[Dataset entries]
════════════════════
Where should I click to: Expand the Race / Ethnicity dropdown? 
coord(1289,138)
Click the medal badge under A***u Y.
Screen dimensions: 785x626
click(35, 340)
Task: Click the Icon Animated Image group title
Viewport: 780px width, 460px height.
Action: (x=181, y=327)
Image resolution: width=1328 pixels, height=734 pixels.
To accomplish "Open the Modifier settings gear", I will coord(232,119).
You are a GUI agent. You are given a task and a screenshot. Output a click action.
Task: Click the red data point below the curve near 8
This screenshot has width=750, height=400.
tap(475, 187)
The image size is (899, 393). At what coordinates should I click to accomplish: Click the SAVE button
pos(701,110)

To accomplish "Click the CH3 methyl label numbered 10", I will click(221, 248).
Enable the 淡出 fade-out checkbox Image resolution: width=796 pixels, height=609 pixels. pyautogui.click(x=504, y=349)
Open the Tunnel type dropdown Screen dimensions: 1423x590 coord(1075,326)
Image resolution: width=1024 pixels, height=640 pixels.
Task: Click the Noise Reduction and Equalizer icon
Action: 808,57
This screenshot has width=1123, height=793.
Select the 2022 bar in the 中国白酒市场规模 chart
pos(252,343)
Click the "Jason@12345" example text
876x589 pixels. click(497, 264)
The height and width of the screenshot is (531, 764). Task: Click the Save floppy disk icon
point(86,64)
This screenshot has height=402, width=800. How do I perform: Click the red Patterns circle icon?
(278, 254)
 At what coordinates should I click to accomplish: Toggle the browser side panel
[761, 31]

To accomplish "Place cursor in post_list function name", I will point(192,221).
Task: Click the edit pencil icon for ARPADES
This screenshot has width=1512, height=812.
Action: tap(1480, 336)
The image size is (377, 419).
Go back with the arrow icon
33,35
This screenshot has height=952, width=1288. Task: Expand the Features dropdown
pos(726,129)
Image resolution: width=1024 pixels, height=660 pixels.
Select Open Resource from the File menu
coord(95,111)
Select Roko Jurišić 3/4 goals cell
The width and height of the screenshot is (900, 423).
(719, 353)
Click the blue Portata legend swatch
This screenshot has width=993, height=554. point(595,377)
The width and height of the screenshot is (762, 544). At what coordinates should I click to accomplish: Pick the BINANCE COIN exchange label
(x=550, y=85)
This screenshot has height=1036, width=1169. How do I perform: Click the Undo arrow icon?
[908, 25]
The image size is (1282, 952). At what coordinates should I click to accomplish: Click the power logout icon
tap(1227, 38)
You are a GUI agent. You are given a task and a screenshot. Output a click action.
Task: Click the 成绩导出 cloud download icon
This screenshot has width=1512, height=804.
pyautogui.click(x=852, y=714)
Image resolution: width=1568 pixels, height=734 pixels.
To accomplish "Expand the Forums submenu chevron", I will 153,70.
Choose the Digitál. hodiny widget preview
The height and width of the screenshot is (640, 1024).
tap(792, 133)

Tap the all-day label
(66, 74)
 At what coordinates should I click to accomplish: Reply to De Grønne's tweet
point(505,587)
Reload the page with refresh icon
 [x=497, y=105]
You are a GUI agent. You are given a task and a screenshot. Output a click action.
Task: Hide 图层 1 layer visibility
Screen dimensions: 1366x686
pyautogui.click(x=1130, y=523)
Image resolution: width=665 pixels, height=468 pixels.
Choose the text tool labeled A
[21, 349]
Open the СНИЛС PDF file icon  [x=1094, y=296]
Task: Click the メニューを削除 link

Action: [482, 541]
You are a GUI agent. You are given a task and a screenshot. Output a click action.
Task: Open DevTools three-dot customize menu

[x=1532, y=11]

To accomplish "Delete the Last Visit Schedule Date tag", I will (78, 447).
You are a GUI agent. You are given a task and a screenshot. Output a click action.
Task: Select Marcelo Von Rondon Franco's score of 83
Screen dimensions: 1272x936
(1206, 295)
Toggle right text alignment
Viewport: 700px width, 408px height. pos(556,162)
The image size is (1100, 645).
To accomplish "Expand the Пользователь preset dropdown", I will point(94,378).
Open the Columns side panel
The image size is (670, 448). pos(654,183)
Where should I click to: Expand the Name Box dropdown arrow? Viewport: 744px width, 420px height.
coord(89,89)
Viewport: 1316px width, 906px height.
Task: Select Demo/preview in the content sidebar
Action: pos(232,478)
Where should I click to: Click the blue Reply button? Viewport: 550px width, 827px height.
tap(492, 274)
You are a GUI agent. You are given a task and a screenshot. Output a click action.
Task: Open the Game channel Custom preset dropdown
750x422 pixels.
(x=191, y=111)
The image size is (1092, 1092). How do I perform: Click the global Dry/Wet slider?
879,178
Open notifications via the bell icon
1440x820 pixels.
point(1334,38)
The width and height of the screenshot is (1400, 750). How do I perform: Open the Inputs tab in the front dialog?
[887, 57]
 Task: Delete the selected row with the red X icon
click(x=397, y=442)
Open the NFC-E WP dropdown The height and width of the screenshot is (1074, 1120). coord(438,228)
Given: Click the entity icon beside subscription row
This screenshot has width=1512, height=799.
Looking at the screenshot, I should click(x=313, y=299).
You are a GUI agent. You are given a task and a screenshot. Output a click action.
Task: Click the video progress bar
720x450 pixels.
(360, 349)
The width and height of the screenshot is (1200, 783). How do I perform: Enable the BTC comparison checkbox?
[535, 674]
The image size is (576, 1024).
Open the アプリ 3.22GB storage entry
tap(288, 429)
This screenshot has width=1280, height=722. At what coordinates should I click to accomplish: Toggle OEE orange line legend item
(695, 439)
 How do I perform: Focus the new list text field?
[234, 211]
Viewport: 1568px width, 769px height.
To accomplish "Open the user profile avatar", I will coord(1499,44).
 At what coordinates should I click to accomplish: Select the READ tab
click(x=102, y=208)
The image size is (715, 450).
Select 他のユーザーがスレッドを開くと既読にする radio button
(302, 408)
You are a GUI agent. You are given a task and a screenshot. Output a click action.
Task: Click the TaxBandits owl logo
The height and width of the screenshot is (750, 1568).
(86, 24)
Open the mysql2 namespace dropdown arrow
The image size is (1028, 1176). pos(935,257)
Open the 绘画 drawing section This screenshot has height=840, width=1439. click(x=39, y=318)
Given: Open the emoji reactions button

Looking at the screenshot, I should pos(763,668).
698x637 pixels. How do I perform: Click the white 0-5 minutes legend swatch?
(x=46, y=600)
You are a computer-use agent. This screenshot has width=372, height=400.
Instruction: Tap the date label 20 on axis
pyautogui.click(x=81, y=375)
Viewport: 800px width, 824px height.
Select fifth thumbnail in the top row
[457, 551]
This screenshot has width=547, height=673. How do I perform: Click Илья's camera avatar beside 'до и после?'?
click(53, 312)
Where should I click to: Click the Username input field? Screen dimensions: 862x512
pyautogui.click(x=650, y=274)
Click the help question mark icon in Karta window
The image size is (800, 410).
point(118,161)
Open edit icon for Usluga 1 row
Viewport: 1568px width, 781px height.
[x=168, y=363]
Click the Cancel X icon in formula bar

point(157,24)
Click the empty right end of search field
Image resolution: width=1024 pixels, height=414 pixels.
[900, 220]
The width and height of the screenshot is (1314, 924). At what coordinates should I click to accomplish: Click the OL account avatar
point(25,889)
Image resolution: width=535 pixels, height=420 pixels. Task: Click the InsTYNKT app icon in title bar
════════════════════
Problem statement
Only lines that contain the string "preset" count; pick each one out of the records and copy it.

Solution to this task
To accomplish "Expand the Пользователь preset dropdown", I will point(94,378).
Task: Open the Game channel Custom preset dropdown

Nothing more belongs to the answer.